É possível duas interpretações da mesma premissa coexistirem na mesma franquia? Essa parece ser uma realidade para A Morte do Demônio (ou Evil Dead). Ao longo da última década nos cinemas, na TV e nos games, a saga conseguiu satisfazer tanto o fã nostálgico quanto os novatos ou ansiosos por uma modernização.
O lado saudosista sempre pareceu ganhar mais atenção, com três excelentes temporadas da série Ash vs. Evil Dead e o jogo Evil Dead: The Game, bastante elogiosos à trilogia original de Sam Raimi e Bruce Campbell. Para quem buscava uma reinterpretação mais violenta, o remake A Morte do Demônio (2013) segue como um queridinho cult, mas poucas movimentações haviam acontecido - até agora.
A Morte do Demônio: A Ascensão, que chega agora aos cinemas, retoma a linha do remake depois de uma década: reimaginar a essência da saga por uma ótica mais sádica, sombria e grotesca que a trilogia clássica. O resultado vem com ressalvas, claro, mas definitivamente convence pela brutalidade.
Constantes e Variáveis

O longa segue Beth (Lily Sullivan), uma roadie que busca a ajuda da irmã distante Ellie (Alyssa Sutherland) ao descobrir estar grávida. Hospedada em sua casa ao lado dos dois filhos dela, a jovem vê sua relação fraternal se tornar ainda mais amarga quando Ellie é possuída por algo perverso e começa a ameaçar a vida de todos os envolvidos.
Em termos de estrutura, A Ascensão joga seguro. Todos os elementos que se espera de um Evil Dead estão presentes: o livro, os demônios de boca-suja, os heróis incomuns, e a luta pela sobrevivência até o amanhecer. O filme reconhece que não vai reinventar a roda, e há algo curiosamente satisfatório nisso.

Pode não ser a abordagem mais empolgante, especialmente quando os originais de A Morte de Demônio influenciaram todo um subgênero do horror. Mas ainda assim é uma forma interessante de tocar em uma franquia tão amada sem se render à nostalgia barata.
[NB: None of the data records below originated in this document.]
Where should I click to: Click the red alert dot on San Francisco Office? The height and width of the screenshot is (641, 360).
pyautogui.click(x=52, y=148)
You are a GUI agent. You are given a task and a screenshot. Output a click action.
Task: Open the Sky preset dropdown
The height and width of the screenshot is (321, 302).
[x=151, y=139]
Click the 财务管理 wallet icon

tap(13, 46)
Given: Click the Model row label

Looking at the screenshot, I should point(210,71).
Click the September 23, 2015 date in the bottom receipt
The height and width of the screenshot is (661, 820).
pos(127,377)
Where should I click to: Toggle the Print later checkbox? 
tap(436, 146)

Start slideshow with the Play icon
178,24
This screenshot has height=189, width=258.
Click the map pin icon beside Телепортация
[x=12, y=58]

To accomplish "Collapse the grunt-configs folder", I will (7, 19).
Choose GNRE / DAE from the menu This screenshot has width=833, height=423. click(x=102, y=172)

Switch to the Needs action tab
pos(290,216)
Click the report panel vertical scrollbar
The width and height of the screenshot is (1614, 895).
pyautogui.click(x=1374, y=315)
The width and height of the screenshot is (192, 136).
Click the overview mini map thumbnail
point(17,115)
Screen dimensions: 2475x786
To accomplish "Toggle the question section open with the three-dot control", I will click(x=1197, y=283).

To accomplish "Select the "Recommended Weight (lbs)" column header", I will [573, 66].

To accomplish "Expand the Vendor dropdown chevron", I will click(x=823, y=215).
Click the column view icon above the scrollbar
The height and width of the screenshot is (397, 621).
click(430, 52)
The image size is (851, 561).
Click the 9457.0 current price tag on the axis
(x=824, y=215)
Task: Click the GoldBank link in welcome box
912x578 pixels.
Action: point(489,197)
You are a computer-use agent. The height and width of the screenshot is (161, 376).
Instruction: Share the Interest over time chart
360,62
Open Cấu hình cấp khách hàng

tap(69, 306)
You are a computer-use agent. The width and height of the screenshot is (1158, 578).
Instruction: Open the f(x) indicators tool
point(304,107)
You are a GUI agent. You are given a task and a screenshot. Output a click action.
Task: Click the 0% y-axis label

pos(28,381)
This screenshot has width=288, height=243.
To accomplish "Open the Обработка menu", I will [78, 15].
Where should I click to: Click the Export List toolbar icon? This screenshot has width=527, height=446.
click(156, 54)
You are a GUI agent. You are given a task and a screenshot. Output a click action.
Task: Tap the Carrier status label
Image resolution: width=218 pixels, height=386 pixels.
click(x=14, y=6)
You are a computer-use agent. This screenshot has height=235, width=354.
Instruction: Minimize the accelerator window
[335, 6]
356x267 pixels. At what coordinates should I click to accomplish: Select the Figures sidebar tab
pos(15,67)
Não é nada de novo, mas também não é apelativo ao ponto de novamente girar em torno de Ash e aquela fatídica noite oitentista.
Mortos ao Amanhecer

Assim como nos originais, a noite maldita avança em uma verdadeira sucessão de desgraças, ao ritmo que a maldição toma pessoa por pessoa como uma infecção. Com a família isolada no conjunto habitacional, todo objeto cotidiano pode ter uso deturpado para fins sanguinolentos. Uma personagem possuída devora uma taça de vinho como se fosse cereal, mastigando e engolindo os cacos de vidro, enquanto outra cena traz um ataque brutal… com um ralador de queijo. Tudo isso só aumenta a imprevisibilidade das criaturas, que podem transformar qualquer coisa do apartamento em arma.
O filme é dirigido e escrito por Lee Cronin, cineasta escolhido por Raimi e Campbell para tocar o projeto após chamar a atenção com O Bosque Maldito (2019). Ainda que demonstre certa pressão em ser elogioso aos antecessores, o cineasta parece se divertir com o desafio de manter tudo visualmente interessante dentro do confinamento da locação única, e também de abraçar o uso de efeitos práticos sempre que possível.

Cronin acerta a mão ao buscar estabelecer sua própria identidade visual para Evil Dead, que flerta muito com a estética de movimentos europeus como a Nova Extremidade Francesa, pelo seu uso contido de locações e apego por despertar aflição no espectador com sua violência e avalanche de sangue (literal, até).
Seu maior problema é não saber como manter a tensão constante entre suas doses esporádicas de desgraças. O cineasta frequentemente deixa a bola cair, com trechos que não são silenciosos o bastante para reiniciar o suspense, e nem intensos o suficiente para tirar o fôlego. Para muitos, isso pode ser o suficiente para dar a noção de algo que não engata, mas sim que pega nos trancos e barrancos.
Mesmo com problemas de ritmo e originalidade, A Morte do Demônio: A Ascensão é um ótimo capítulo para uma franquia na ativa desde os anos 1980. O longa utiliza da mesma premissa da trilogia de Sam Raimi e pega a estética estabelecida por Fede Alvarez, e expande esse rol com sua própria voz e estilo. Ainda que possa soar um pouco repetitivo para os fãs de longa data, ainda merece atenção por sua experiência criativa, contida e muito sanguinária, feita sob medida para divertir e deixar aflito em medidas iguais. De certa forma, isso só mostra um ótimo entendimento da essência de Evil Dead.